Operating Statistics at June 30, 2010, Compared to June 30, 2009.

  Period Ended June 30,    
  2010 2009 Increase/(decrease) %
         
Local access lines 242,282 254,593 (12,311) (4.8)%
DSL subscribers 103,428 95,656 7,772 8.1%
IPTV subscribers 26,074 19,731 6,343 32.1%
ILEC VOIP lines 8,605 7,883 722 9.2%
CLEC access line equivalents 73,686 72,062 1,624 2.3%
Total connections 454,075 449,925 4,150 0.9%

Cash Available to Pay Dividends

For the quarter, cash available to pay dividends, or CAPD, was $16.4 million and the dividend payout ratio was 70.6%. At June 30, 2010, cash and cash equivalents were $53.6 million, a $33.5 million increase from the second quarter of 2009. The Company made capital expenditures of $10.9 million during the quarter.  

Financial Highlights for the Second Quarter Ended June 30, 2010 

  • Revenues were $95.7 million, compared to $102.0 million in the second quarter of 2009. Local calling, long distance and network access combined to decline by $3.0 million primarily due to the decline in access lines. Subsidy revenue was down $1.6 million due to the loss of access lines and the increase in the National Average Cost per Loop for the Federal High Cost Fund. These declines were partially offset by an increase of $2.0 million in data and internet revenue. Additionally, the sale of our telemarketing business at the end of February and the continued phase-out of our operator service division resulted in a $3.1 million decline in revenue from the comparable period last year.
  • Income from operations was $17.2 million, compared to $18.9 million in the second quarter of 2009.  The decline is primarily attributable to the revenue reduction in the core telephone operations as outlined above and a $0.5 million increase in depreciation, which were partially offset by $5.2 million in net operating expense reductions.   
  • Interest expense, net was $13.0 million, compared to $14.5 million in the same quarter last year.  The decline is attributable to an overall weighted average cost of debt that was lower by 66 basis points.   
  • Other income, net was $6.6 million, compared to $8.5 million for same period in 2009.  For the quarter, we recognized $7.1 million of our pro rata share of earnings from our wireless partnerships consisting of $6.6 million in cash distributions. In addition, we recognized $0.8 million in losses from the disposal of assets related to the sale of a building in our Butler, PA market. In the second quarter of last year, we posted a non-cash benefit of $1.8 million for the resolution of an access dispute.  
  • Net income attributable to common stockholders was $7.0 million versus $7.5 million in the second quarter of 2009. "Adjusted net income" excludes certain items in the manner described in the table provided in this release. On that basis, "adjusted net income" was $8.2 million for the second quarter of 2010, compared to $7.9 million in the same quarter of 2009. 
  • Diluted net income per common share was $0.24, compared to $0.25 in the same quarter of 2009. "Adjusted diluted net income per share" excludes certain items in the manner described in the table provided in this release and was $0.28 for the second quarter versus $0.27 in the same period of 2009. 
  • Adjusted EBITDA was $46.0 million, compared to $48.1 million for the same period in 2009. The second quarter of 2009 included a non-cash benefit of $1.8 million due to an access settlement. 
  • Net cash provided from operating activities increased $2.7 million to $31.3 million, compared to $28.6 million for the second quarter in 2009. 
  • The total net debt to last twelve month Adjusted EBITDA coverage ratio is 4.38 times to 1.0.
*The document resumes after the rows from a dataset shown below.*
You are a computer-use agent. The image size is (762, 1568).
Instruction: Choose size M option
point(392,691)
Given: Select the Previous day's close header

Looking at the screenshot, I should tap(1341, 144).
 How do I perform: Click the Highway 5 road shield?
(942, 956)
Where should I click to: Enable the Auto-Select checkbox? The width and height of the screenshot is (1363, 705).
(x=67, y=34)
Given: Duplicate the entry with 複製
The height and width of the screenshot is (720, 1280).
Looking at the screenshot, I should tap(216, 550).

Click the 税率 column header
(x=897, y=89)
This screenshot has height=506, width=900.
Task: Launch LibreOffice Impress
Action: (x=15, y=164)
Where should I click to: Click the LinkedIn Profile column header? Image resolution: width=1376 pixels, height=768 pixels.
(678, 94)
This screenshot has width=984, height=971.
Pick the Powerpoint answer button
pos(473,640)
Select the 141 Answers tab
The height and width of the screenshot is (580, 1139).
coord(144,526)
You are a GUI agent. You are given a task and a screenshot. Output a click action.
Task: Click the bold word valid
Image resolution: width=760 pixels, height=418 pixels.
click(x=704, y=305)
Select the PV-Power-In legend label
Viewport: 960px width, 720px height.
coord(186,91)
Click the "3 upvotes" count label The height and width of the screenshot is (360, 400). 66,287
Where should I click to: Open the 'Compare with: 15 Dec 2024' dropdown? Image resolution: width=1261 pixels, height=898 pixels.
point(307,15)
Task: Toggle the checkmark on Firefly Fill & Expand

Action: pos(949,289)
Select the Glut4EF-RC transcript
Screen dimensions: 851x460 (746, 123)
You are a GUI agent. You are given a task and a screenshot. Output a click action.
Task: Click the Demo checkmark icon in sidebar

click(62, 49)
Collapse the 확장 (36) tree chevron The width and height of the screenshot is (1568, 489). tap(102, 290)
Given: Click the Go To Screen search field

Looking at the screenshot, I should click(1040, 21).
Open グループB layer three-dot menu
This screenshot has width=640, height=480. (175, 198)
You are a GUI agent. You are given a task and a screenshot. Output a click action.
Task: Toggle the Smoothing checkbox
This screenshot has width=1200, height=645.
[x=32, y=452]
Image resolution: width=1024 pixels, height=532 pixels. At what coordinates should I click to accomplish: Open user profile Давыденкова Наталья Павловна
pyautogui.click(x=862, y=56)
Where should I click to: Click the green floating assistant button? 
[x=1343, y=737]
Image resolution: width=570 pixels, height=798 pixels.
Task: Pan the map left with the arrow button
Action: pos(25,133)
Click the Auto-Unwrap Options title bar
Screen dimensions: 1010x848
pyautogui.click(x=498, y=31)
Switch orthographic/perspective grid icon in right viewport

Financial Highlights for the Six Months Ended June 30, 2010 

  • Revenues were $194.0 million, compared to $203.8 million in the same period of 2009. Local calling, long distance and network access were all lower due to the loss of access lines. Subsidies were negatively impacted by the increase in the National Average Cost per Loop. The sale of our telemarketing business and the continued phase-out of our operator services division represent $3.9 million of the decline. These declines were partially offset by increases in our data and internet revenue from growth in DSL and IPTV.   
  • Net income attributable to common stockholders increased by $3.2 million to $14.0 million compared to $10.8 million in the prior year period. The increase was principally driven by improved operating expense performance, increased wireless distributions and the absence of integration and restructuring charges in 2010.
  • Diluted net income per common share increased by $0.10 to $0.47, compared to $0.37 in the same period of 2009. "Adjusted diluted net income per common share" excludes certain items in the manner described in the table provided in this release. On that basis, "adjusted diluted net income per common share was $0.53 versus $0.45 for the six months ended June 30, 2009.
  • Adjusted EBITDA was $93.1 million, compared to $93.4 million for the same period of 2009. The second quarter of 2009 included a non-cash benefit of $1.8 million due to an access settlement. Improvements in operating expenses and increases in wireless distributions were partially offset by declines in revenue. 
  • Net cash provided from operating activities increased by $7.1 million to $55.1 million, compared to $48.0 million for the six month period in 2009.

Financial Guidance

For 2010, the Company is reaffirming its full year guidance with respect to capital expenditures and cash taxes while updating cash interest expense. Capital expenditures continue to be expected in the range of $40.0 million to $42.0 million and cash income taxes are expected to be in the range of $21.0 million to $23.0 million. Cash interest expense is now expected to be in the range of $49.5 million to $51.5 million, down from $51.0 million to $54.0 million.

Dividend Payments

On August 2, 2010, the Company's board of directors declared its next quarterly dividend of $0.38738 per common share, which is payable on November 1, 2010 to stockholders of record at the close of business on October 15, 2010. 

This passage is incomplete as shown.